[Brief] Take the lines below from the one with "Where should I" through the one with "This screenshot has width=1332, height=730." and print only them, exactly. Don't print the pictures.

[Given entries]

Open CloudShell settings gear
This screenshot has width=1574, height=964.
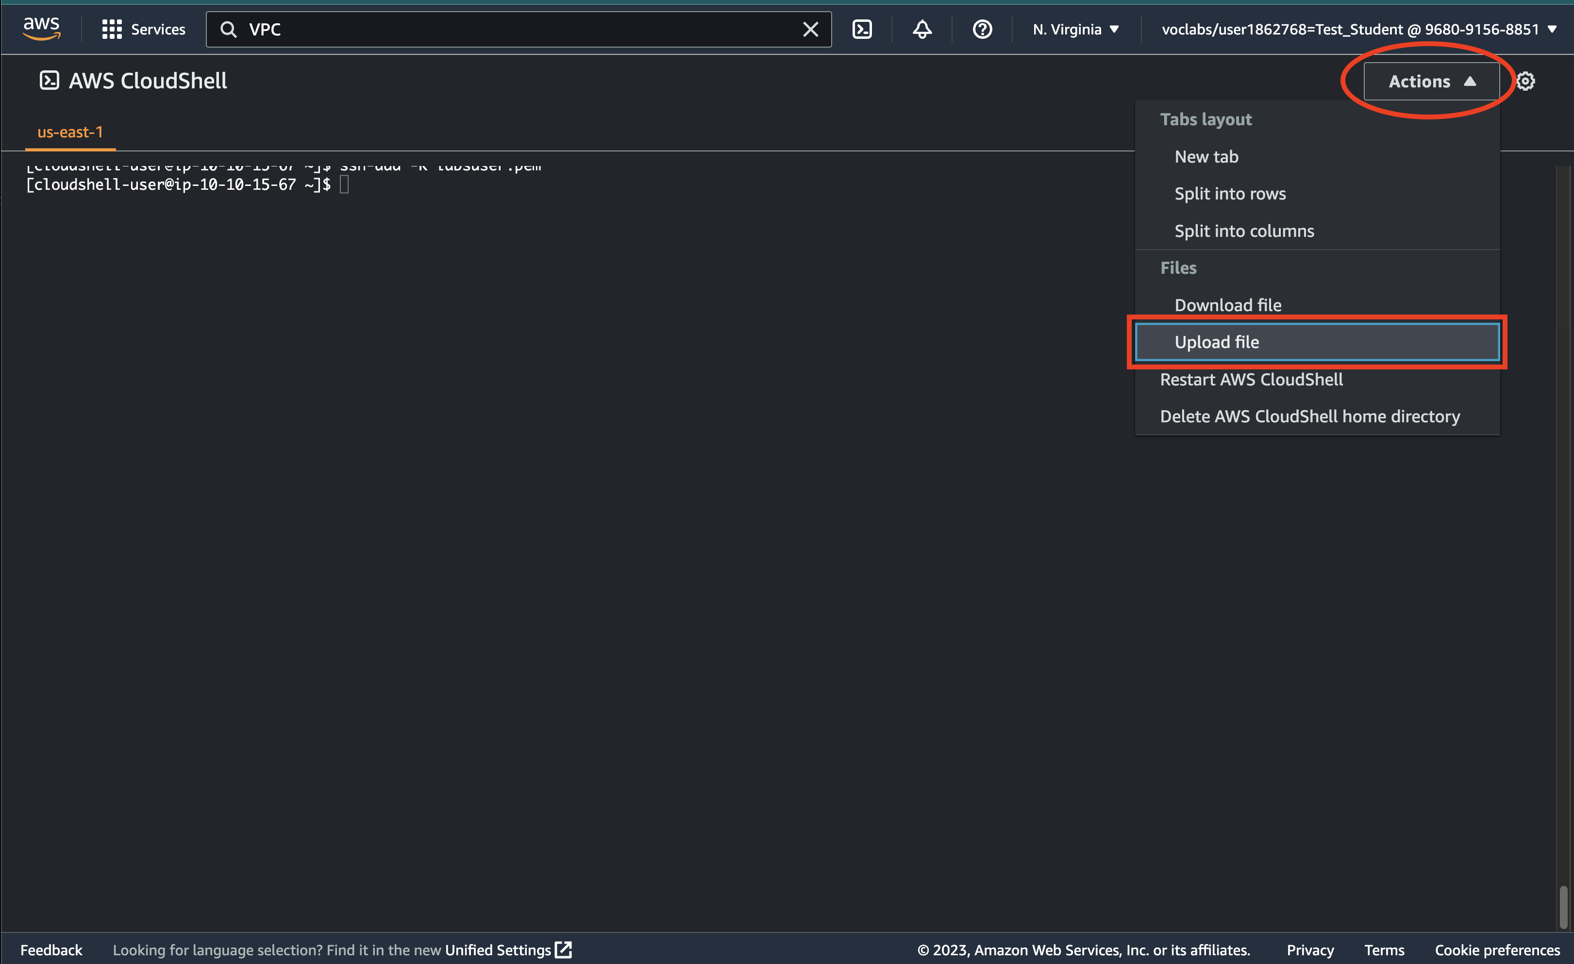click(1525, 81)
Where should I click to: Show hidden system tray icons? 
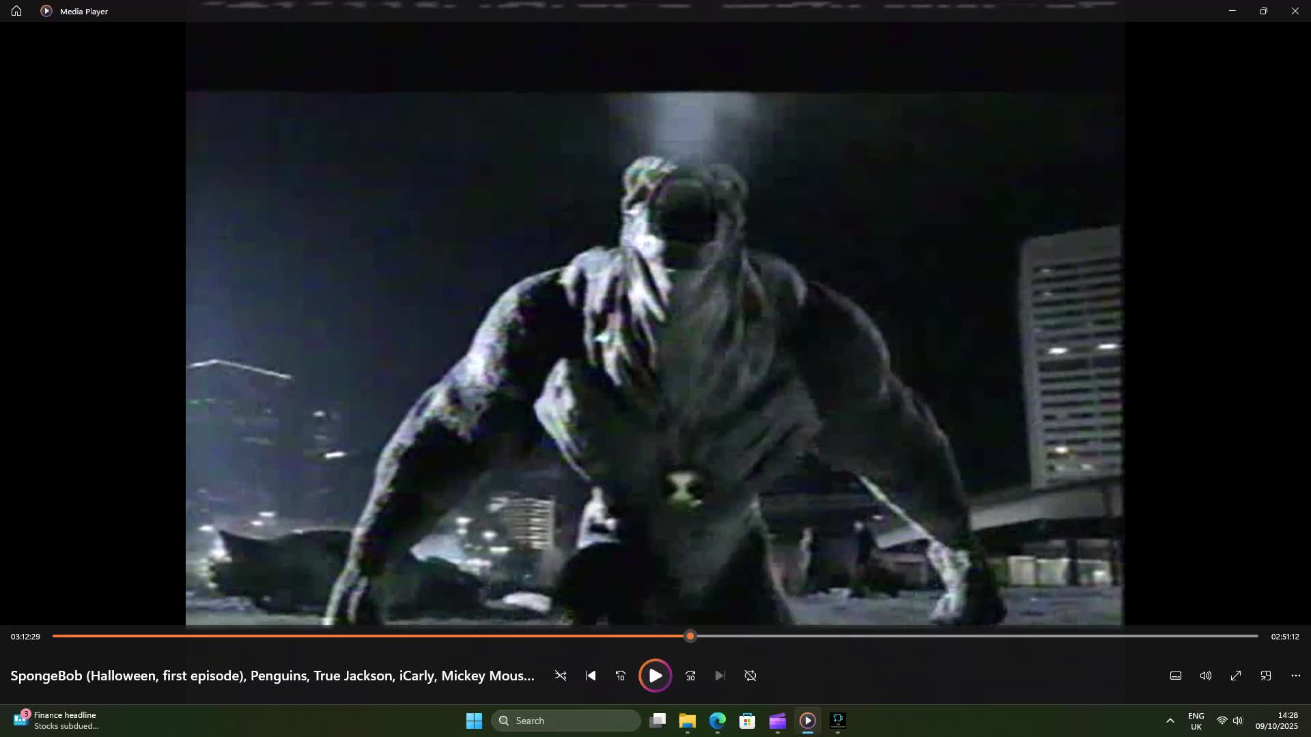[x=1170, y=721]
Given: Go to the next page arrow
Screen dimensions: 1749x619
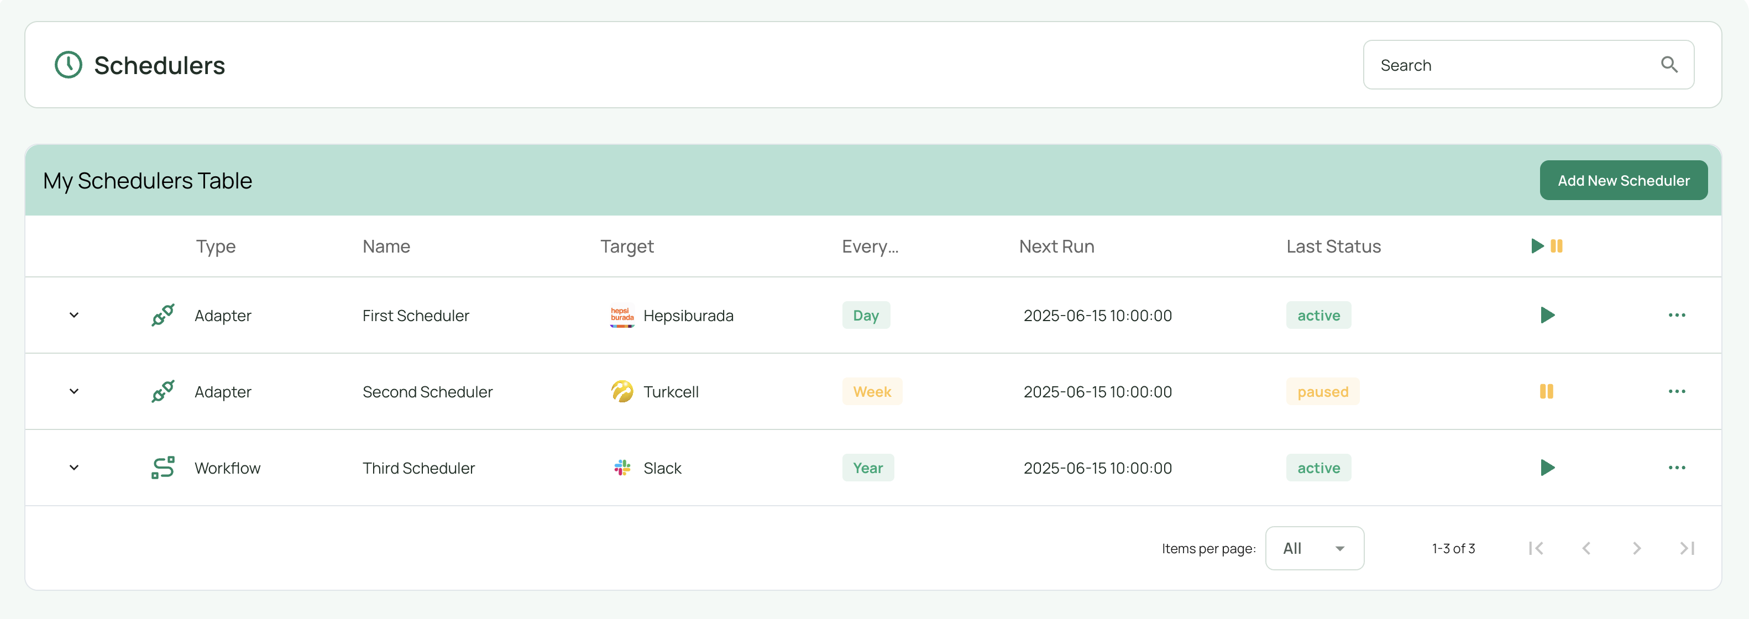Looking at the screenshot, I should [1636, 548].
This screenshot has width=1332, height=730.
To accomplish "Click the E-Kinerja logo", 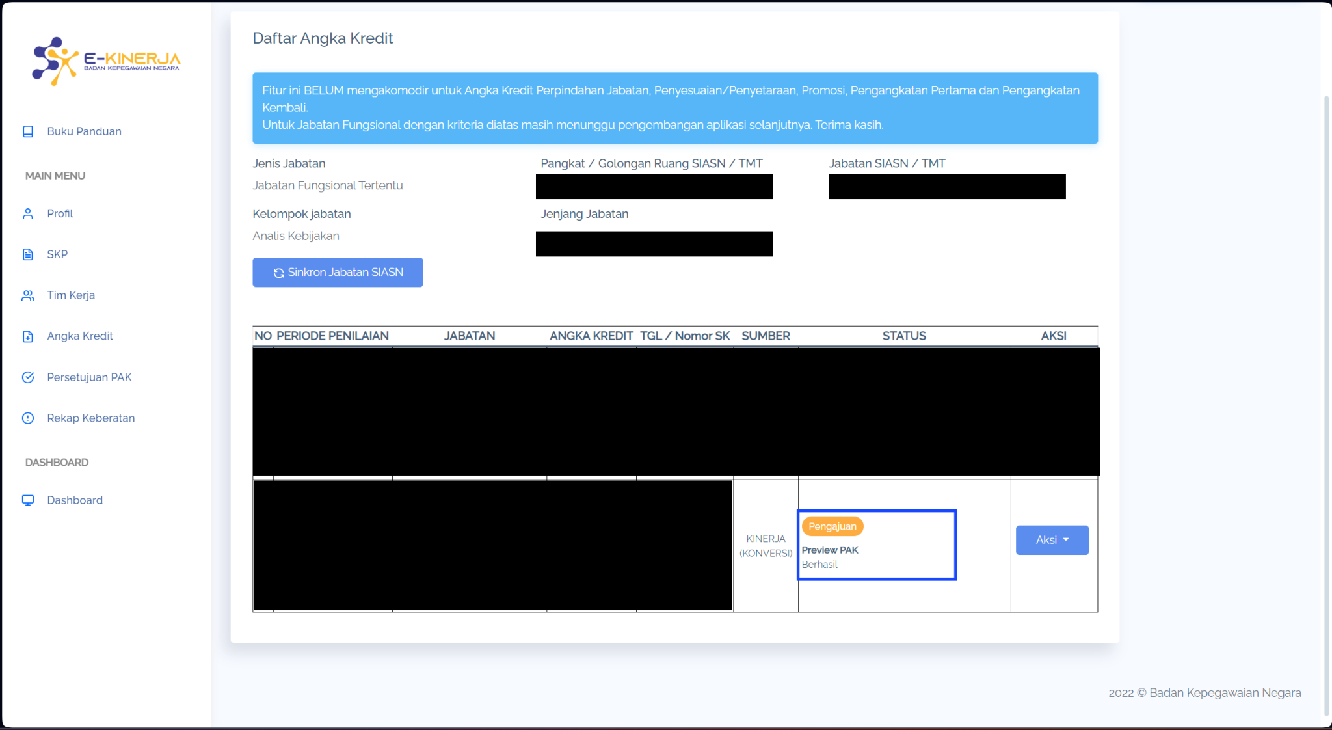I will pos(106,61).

[Written answer]
Where should I click to: Show hidden system tray icons? 
[x=1170, y=721]
Given: Go to the next page arrow
Screen dimensions: 1749x619
Looking at the screenshot, I should [1636, 548].
This screenshot has width=1332, height=730.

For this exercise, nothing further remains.